■ Information given ■
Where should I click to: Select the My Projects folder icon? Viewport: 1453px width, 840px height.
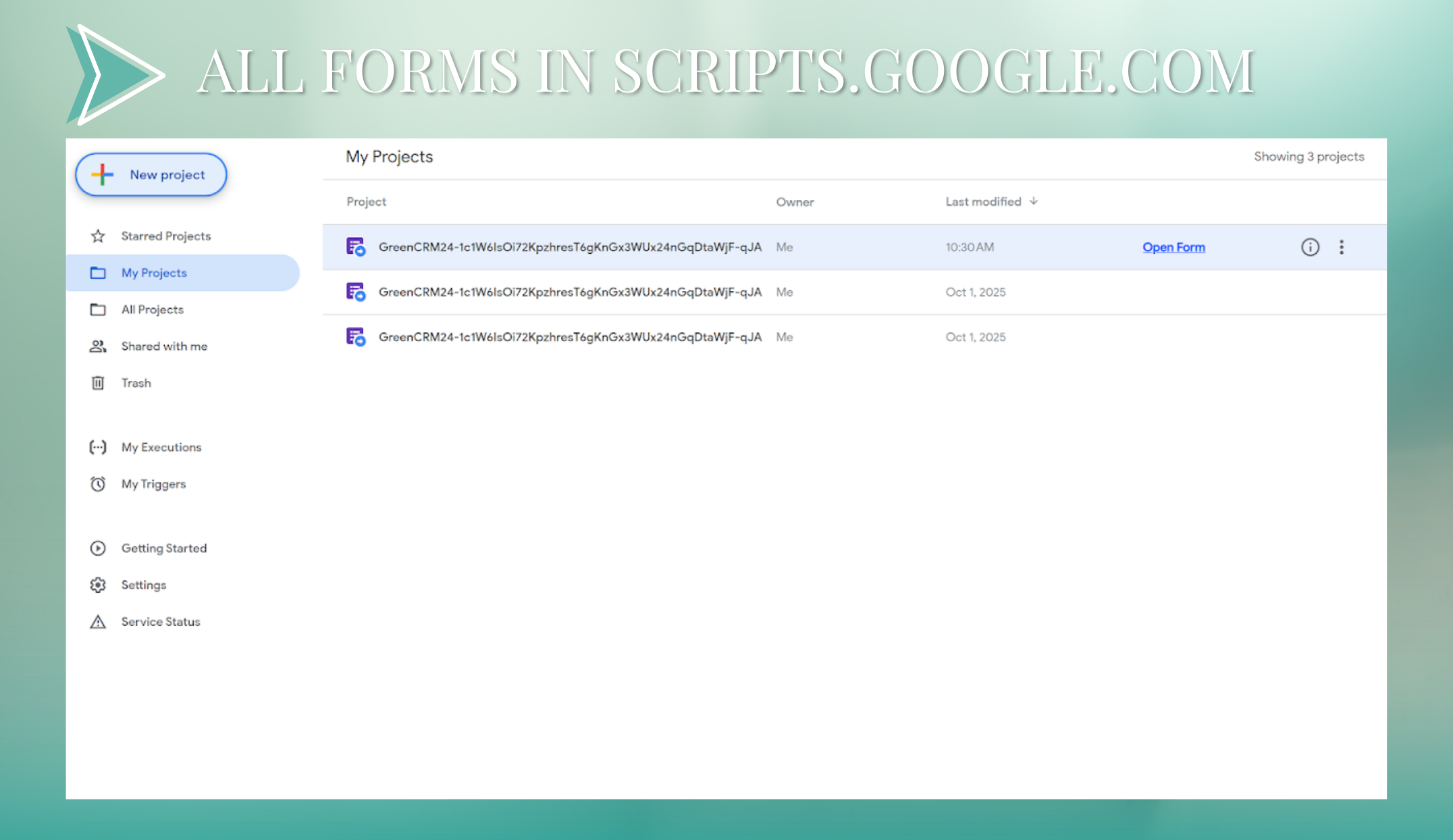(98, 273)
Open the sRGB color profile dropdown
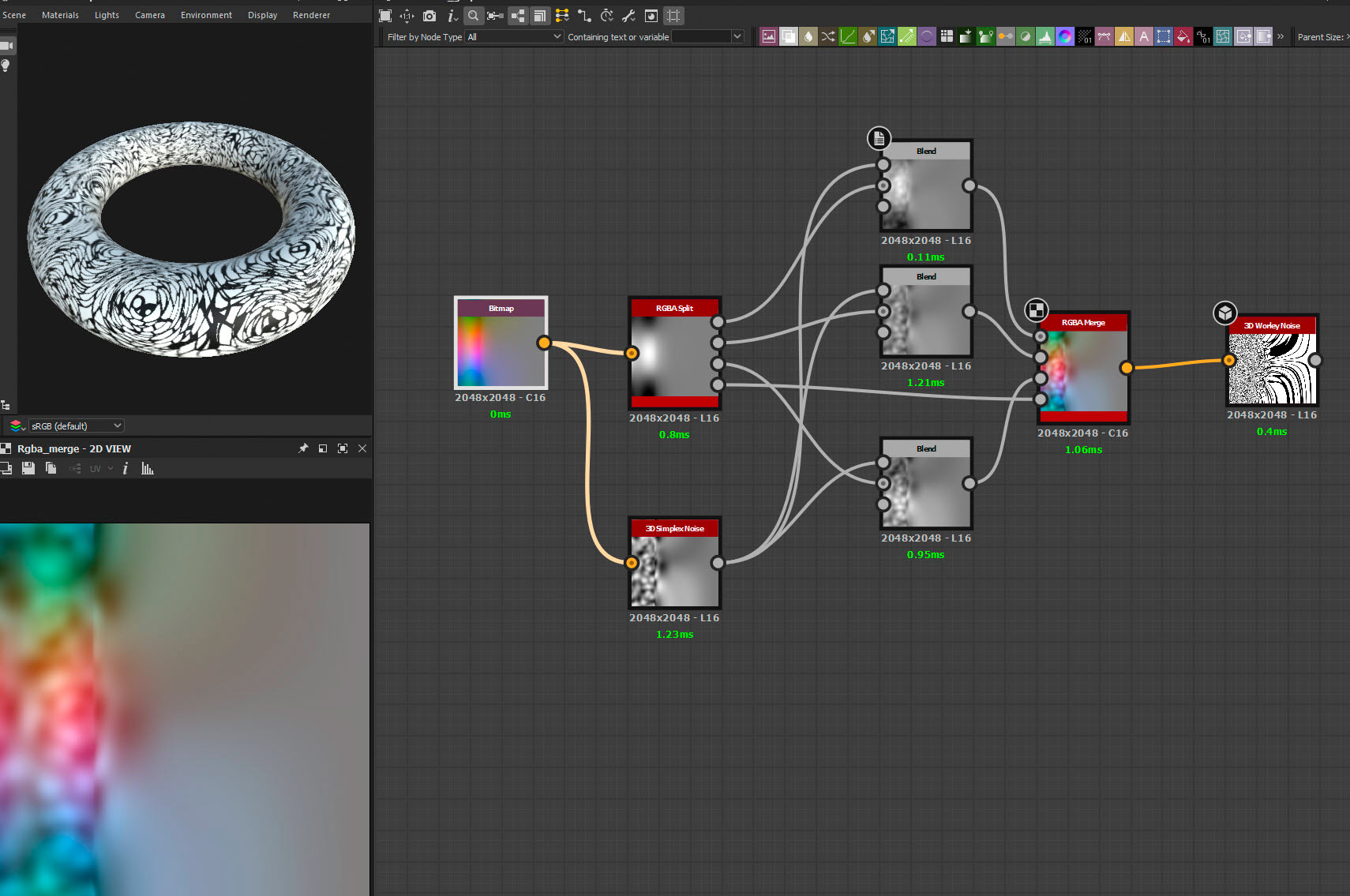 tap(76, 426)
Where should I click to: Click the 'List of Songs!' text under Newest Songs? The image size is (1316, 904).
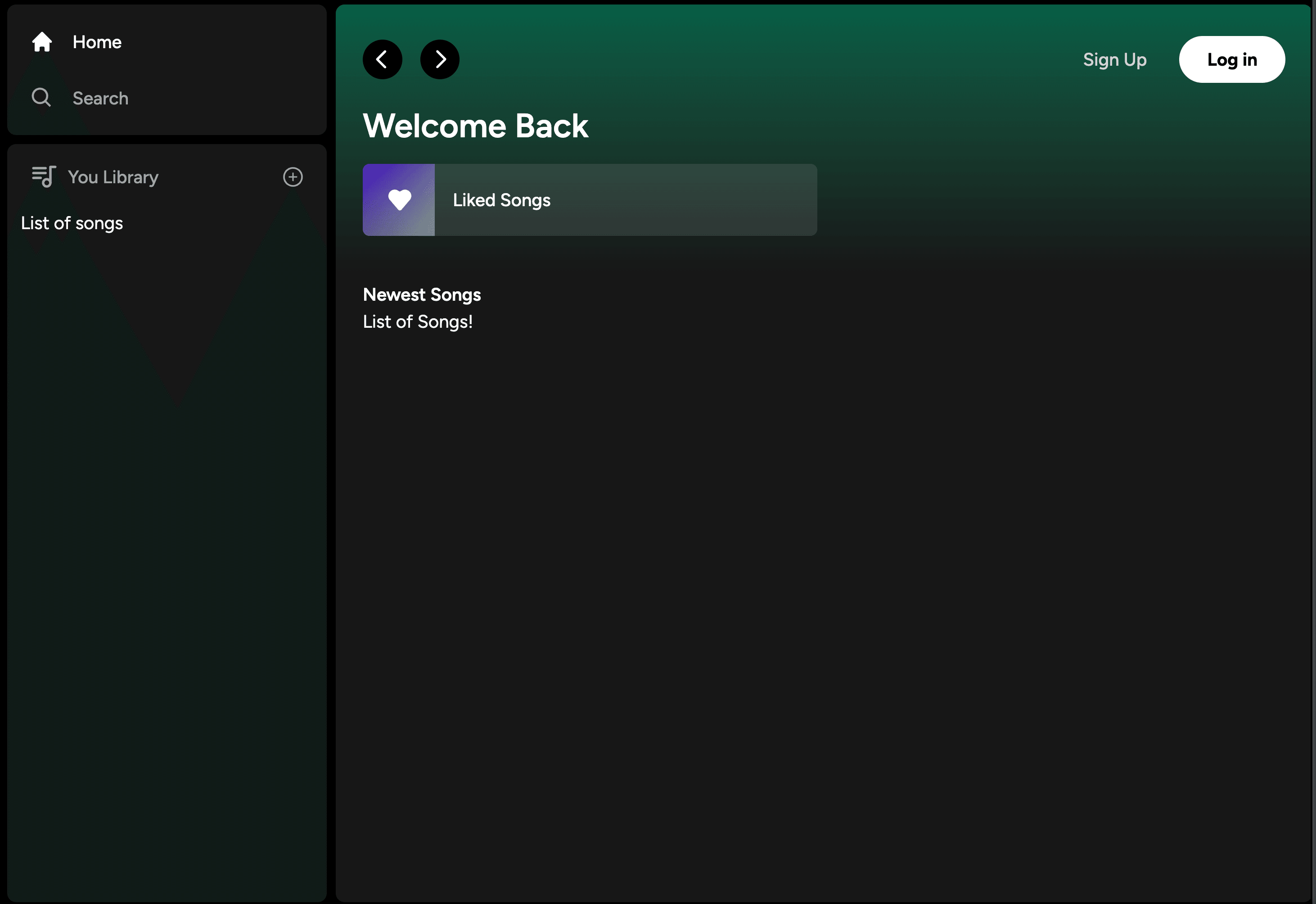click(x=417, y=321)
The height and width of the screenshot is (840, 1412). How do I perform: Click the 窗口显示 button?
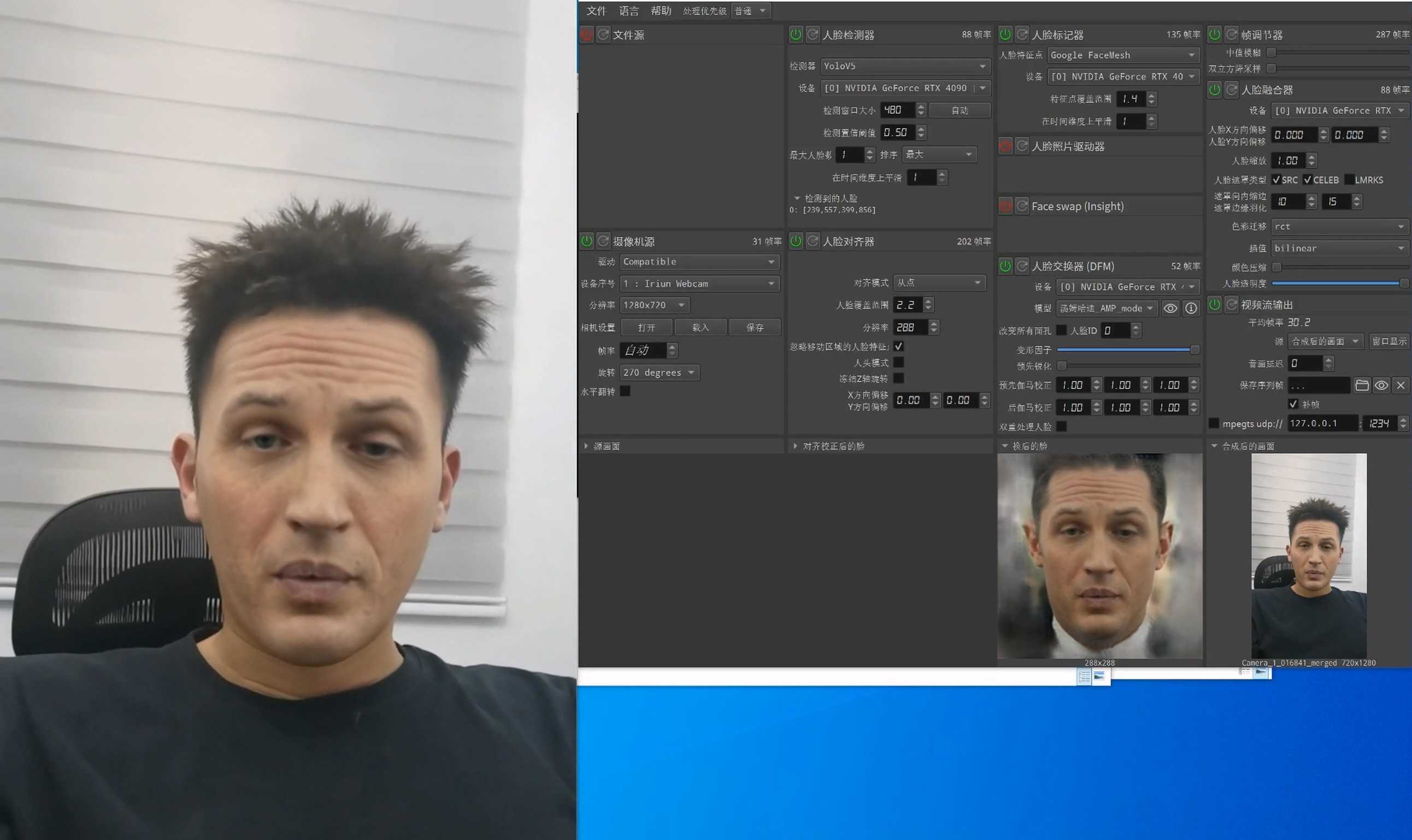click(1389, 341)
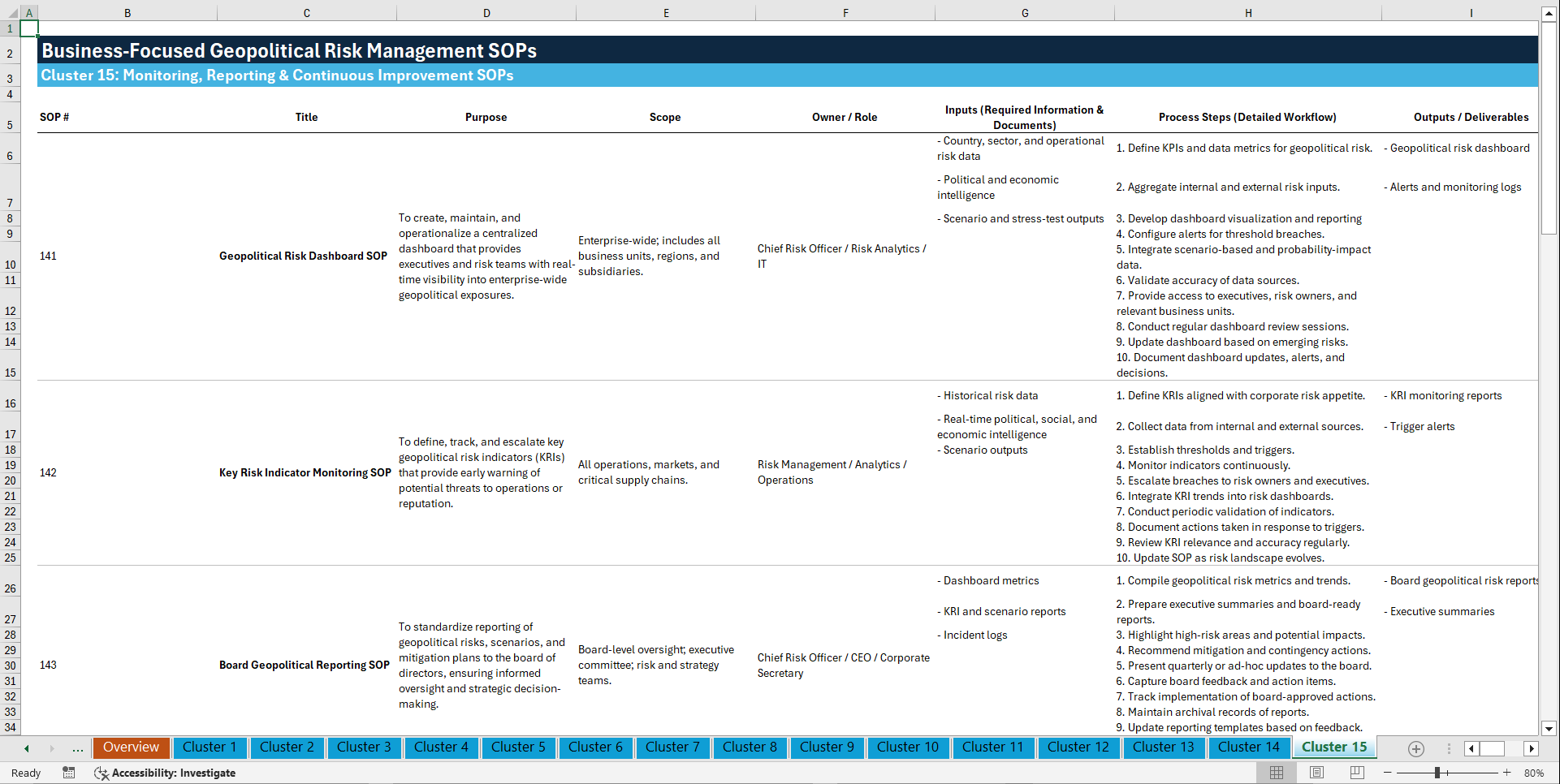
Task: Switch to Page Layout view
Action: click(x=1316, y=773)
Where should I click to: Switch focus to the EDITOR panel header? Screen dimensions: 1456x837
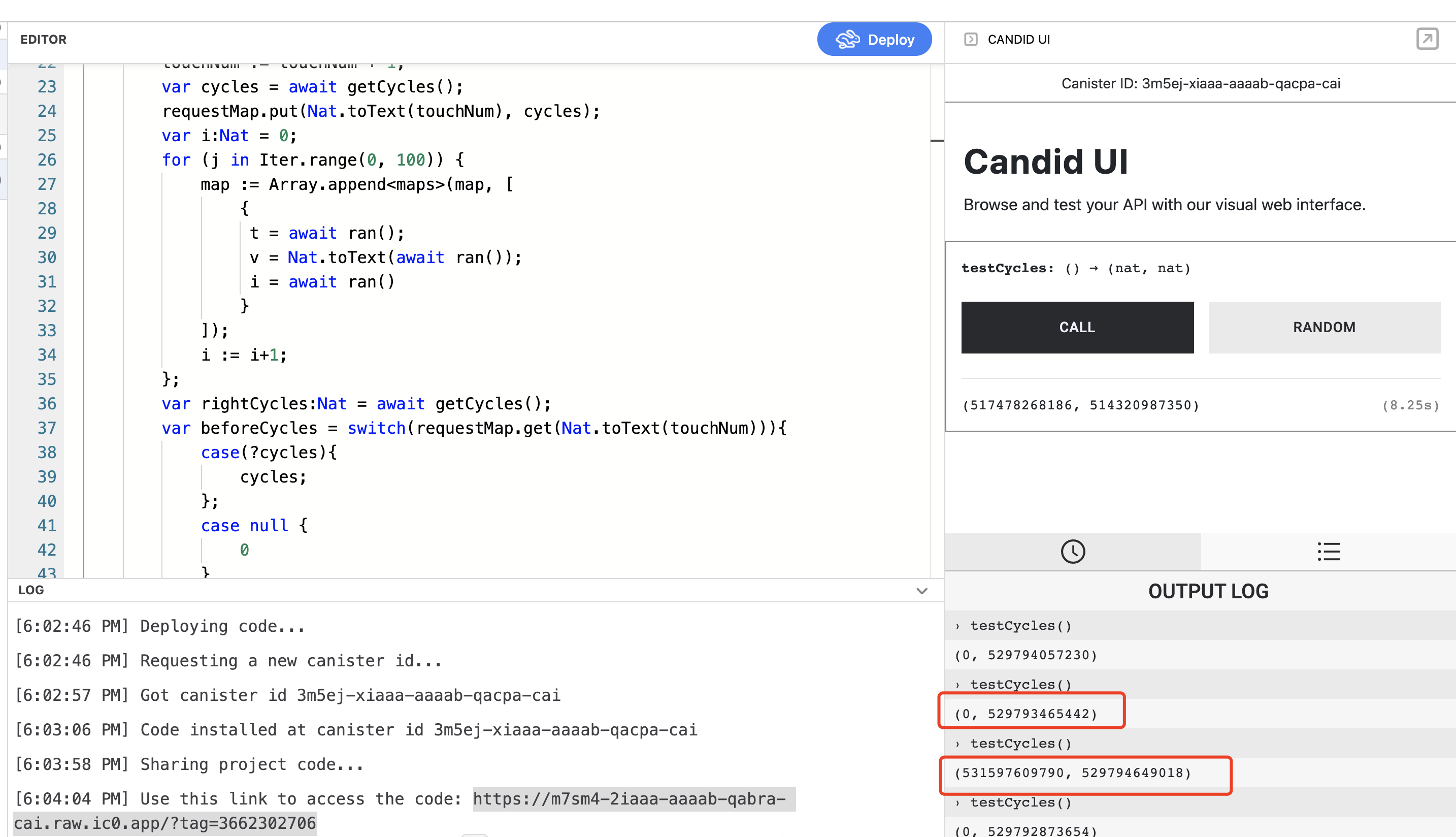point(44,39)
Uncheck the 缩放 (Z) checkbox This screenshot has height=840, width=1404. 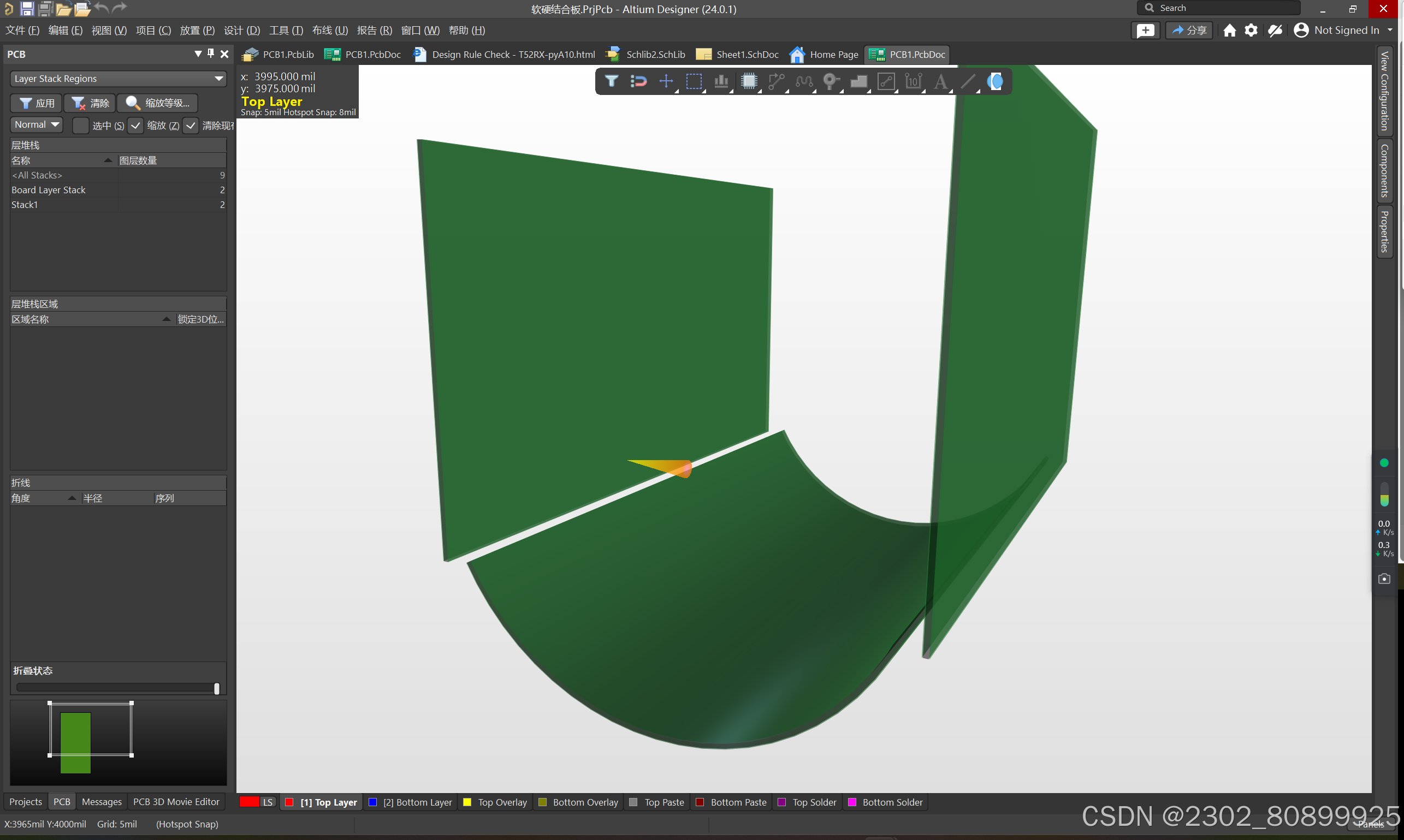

■ What the exercise asks ■
Reproduce the listing above exactly, without a single picture.

■ Answer to this task ■
Where should I click to: Select the My Projects folder icon? Viewport: 1453px width, 840px height.
(98, 273)
Open the sRGB color profile dropdown
 tap(76, 426)
Where should I click to: Click the 'List of Songs!' text under Newest Songs? The image size is (1316, 904).
click(x=417, y=321)
The height and width of the screenshot is (840, 1412). How do I perform: Click the 窗口显示 button?
click(1389, 341)
Task: Switch to Page Layout view
Action: click(x=1316, y=773)
Where should I click to: Switch focus to the EDITOR panel header? Screen dimensions: 1456x837
point(44,39)
Uncheck the 缩放 (Z) checkbox This screenshot has height=840, width=1404. 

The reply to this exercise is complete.